Com Rui Bento, o jogador com mais anos de balneário, a sair para Alvalade, o plantel também sentiu a ausência de Litos. Mas nem por isso os resultados foram abaixo do esperado. No regresso à Liga dos Campeões, os axadrezados fizeram história e superaram a primeira fase de grupos, depois de somarem três pontos com o Dínamo Kiev, dois com o Liverpool e três com o Dortmund.
Entre as 16 melhores equipas da Europa, as dificuldades subiram de tom mas nem por isso o Boavista pareceu deslocado. Começou a fase a ganhar ao Nantes e ainda empatou com o Bayern Munique no Bessa e com os franceses fora. Só mesmo o Manchester United foi um obstáculo impossível para a equipa de Jaime Pacheco, que perdeu em Old Trafford e no Porto pelo mesmo resultado (3-0).
A época seguinte, 2002/03, conseguiu ser ainda mais memorável. O décimo lugar no campeonato pode ter sido a pior marca do clube desde 1971/72, mas a campanha europeia esteve perto, muito perto mesmo, de proporcionar uma final 100% lusitana.
Depois de perder na pré-eliminatória de acesso à fase de grupos da Liga dos Campeões, pelo Auxerre, o Boavista fez uma campanha espetacular na Taça UEFA. Deixou pelo caminho Maccabi Telavive, Anorthosis Famagusta, PSG de Ronaldinho Gaúcho, Hertha Berlim e Málaga até encontrar o Celtic de Henrik Larsson na meia-final. O 1-1 na Escócia deu vantagem aos axadrezados mas no Bessa, a onze minutos do fim, o sueco foi vilão e marcou o único golo do jogo.
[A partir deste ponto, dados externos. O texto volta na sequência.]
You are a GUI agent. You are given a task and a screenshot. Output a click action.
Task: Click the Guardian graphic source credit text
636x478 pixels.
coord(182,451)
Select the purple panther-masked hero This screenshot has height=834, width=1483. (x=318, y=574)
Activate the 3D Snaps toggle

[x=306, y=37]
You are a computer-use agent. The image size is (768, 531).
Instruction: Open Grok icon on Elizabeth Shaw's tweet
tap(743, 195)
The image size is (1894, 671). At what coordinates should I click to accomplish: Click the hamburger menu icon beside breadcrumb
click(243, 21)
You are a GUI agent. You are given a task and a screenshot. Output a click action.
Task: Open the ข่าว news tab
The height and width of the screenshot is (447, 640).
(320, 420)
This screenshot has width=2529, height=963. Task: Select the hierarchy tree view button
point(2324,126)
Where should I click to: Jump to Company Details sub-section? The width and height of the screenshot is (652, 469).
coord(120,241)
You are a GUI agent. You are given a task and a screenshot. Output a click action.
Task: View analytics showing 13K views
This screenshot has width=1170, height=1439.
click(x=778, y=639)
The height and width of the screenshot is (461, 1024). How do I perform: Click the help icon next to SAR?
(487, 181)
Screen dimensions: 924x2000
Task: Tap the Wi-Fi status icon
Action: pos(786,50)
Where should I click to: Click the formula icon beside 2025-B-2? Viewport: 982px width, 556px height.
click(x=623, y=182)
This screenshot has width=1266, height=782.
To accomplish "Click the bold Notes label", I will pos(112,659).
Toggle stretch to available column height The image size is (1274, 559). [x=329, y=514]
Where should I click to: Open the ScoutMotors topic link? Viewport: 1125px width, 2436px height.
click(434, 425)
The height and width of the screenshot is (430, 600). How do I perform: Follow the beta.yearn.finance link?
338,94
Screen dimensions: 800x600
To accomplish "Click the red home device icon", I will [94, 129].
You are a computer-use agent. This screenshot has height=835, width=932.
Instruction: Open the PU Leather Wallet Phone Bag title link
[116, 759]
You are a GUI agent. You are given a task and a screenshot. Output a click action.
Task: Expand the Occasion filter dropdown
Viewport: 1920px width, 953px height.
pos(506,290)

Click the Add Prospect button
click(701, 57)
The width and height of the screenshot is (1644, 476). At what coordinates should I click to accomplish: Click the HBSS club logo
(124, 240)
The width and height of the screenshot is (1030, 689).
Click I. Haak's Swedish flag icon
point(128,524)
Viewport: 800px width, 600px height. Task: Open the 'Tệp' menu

A era dourada do Boavista terminou aqui. Foi a última participação europeia do Boavista e desde então nunca fez mais do que as meias-finais numa Taça de Portugal e o sexto lugar no campeonato. Passou pela despromoção – e promoção – administrativa, perdeu referências e o estatuto de quarto grande. Ou, no mínimo, de maior ameaça, ano após ano, a FC Porto, Benfica e Sporting.